SUGERENCIAS PARA TU BLOG:
1. PONÉ EN "DISEÑO" GADGETS QUE SEAN BUENOS COMO "LISTAS DE BLOGS QUE SEGUIS" Y "CONTADOR DE VISITAS" DESPUÉS VAS AGREGANDO LO QUE QUIERAS...CUANDO VENGAS TE MUESTRO... PERO UNA LISTA DE LOS BLOGS QUE LEES ESTA BUENO, TE QUEDA COMO ACCESO RÁPIDO Y LOS QUE VISITEN TU BLOG TAMBIÉN VAN A PODER VER QUE BLOGS TE GUSTAN... (PONES EL MIO EH!)
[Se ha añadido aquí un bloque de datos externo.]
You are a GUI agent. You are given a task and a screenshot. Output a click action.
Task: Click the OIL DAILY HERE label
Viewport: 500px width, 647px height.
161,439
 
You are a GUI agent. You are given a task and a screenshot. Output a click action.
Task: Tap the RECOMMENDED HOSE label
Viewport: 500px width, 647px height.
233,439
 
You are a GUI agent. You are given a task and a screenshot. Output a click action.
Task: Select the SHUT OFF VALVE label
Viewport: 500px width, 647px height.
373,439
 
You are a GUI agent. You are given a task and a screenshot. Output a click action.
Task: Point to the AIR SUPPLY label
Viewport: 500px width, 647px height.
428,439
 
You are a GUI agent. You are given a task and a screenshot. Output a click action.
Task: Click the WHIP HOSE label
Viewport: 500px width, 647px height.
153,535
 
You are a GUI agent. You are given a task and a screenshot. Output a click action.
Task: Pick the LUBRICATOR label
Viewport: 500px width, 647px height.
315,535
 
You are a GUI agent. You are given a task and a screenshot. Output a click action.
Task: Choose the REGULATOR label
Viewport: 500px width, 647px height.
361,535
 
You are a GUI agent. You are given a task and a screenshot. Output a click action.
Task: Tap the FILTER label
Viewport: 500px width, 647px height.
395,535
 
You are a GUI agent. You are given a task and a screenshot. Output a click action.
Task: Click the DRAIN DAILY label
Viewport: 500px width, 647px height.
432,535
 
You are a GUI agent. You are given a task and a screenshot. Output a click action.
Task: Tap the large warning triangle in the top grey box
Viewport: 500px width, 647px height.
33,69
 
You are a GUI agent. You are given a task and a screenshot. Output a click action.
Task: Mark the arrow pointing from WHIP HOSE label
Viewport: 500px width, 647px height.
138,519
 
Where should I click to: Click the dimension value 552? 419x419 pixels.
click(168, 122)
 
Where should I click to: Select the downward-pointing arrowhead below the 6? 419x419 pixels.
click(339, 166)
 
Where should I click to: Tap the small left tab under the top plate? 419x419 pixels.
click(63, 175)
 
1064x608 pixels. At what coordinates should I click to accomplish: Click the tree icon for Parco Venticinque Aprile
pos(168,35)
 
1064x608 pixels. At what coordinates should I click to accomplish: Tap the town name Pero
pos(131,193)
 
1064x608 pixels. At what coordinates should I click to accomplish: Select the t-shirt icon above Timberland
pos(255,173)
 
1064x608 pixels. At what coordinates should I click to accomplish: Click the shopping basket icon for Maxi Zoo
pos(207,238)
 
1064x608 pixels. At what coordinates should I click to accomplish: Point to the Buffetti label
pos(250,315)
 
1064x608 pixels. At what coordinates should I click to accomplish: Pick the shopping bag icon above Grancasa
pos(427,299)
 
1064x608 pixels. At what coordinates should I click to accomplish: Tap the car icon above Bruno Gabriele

Oka, ya estube chusmeando el blog de gustavo!!! jeje Lo del diseño del blog después me decís bien, porque me marea, ya me maree para armarlo!!! Paso a paso gato!!! jajaja Besote grande!!! Obvio voy a agregar el tuyo!!! :0)
hola Mary!!! muy buena historia...sabes que mucho no me gusta leer y cuando lo vi dije "la puta, que largooo" jaja pero despues me re enganche y lo lei al toque, y mas aun lo disfrute!! Que te siga la inspiracion y tus lectores esperamos por mas cuentos jaja Beso grande! Te quiero mucho hermanitaaa
por cierto me quedo la intriga por que Misty?? tiene algun significado... o es un nombre al azar??
jajajaja Joya!!! Logre captar tu atención!!! Ya voy a escribir otras historias delirantes, esta es la primera porque los otros que escribí no son historias concretas en sí. El nombre Misty se me vino a la mente por arte de magia y me gusto porque sonaba misterioso e infantil!!! jeje Te espero cuando quieras por el blog!!! Te quiero mucho manito!!! Besooo!!!
Muy lindooooo!!!! Extraordinario!!! Felicitaciones y seguí escribiendo mucho más!!! Besote!